I am not aware of any case which has held or found a third party (the sister is a third party) has any liberty interest, fundamental right, or a right of visitation in regards to her siblings living at home. Indeed, in Troxel v. Granville, the U.S. Supreme Court was confronted with a Washington state statute allowing “any person” to petition at "any time"for visitation rights and for the courts to grant such rights when rendered to be in the child’s best interest. The Court, in a plurality opinion by Judge O’Connor, found the statute unconstitutional as it interefered with the parents fundamental rights to decide the care, custody, and control of their children. The Court reached this outcome by concluding the statute was too broad.

So, no, she probably does not have any legal recourse.

maybe possibly libel or slander, they are calling her a whore, which is pretty serious … is there a newsletter or website they are publishing it upon, or anybody that can testify under oath that they are calling her a whore?

Pity it isn’t Britain, they apparently have some pretty draconian libel/slander laws

I think parents have certain rights and the right to control who their children associate with is one of them. Certainly a father or mother should not be able to stop the other parent from seeing his/her children, (except for cases of abuse), but I think a parent should be able to limit or forbid the association with grandparents, uncles, aunts, friends, relgious co-horts and such.

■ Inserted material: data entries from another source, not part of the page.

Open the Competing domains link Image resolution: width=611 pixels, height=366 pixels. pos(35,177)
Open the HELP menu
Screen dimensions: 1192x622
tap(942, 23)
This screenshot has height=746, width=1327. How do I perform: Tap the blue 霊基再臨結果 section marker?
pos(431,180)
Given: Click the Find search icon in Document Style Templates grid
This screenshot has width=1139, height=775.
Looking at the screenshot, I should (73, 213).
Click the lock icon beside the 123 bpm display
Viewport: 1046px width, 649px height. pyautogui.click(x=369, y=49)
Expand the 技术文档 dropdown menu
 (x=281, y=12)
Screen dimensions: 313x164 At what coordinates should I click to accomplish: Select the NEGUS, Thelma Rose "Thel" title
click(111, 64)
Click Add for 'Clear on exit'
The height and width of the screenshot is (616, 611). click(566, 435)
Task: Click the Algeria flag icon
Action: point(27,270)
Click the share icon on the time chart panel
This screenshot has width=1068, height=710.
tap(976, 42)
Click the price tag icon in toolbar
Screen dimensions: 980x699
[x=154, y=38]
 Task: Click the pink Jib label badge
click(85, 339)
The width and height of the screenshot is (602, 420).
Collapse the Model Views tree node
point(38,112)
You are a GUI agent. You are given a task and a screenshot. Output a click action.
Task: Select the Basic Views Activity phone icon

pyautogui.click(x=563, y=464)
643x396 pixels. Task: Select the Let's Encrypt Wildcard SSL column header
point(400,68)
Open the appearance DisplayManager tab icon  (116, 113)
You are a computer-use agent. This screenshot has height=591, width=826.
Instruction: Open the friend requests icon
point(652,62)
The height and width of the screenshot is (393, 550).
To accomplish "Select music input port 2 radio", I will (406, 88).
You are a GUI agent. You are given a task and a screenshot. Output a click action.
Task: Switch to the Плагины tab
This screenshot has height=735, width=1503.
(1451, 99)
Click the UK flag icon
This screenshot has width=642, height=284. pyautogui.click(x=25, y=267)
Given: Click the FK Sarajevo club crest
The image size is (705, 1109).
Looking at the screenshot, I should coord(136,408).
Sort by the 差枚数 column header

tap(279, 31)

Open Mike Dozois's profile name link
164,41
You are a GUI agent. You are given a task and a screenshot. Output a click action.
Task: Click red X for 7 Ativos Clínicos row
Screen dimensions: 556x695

I read this as “One guy who isn’t an asshat…”

After reading the rest of the post, I was wondering, “If this guy isn’t an asshat, who is?” Then I reread the above sentence and figured it out.

I can’t decide if it’s good or bad that we don’t have laws defining mental and emotional abuse that apply to that kind of crap. At some point I’d consider severe religious indoctrination to be abuse but I doubt we could ever define it for legal purposes.

Can you even define it for non-legal purposes?

I love to write on message boards, but sometimes I come across as the Yogi Berra of the written word.

Pff. Britain’s libel & slander laws are so broad, the fact that neither she nor her parents reside there is barely an impediment. Someone should suggest to her that she sue them in British court.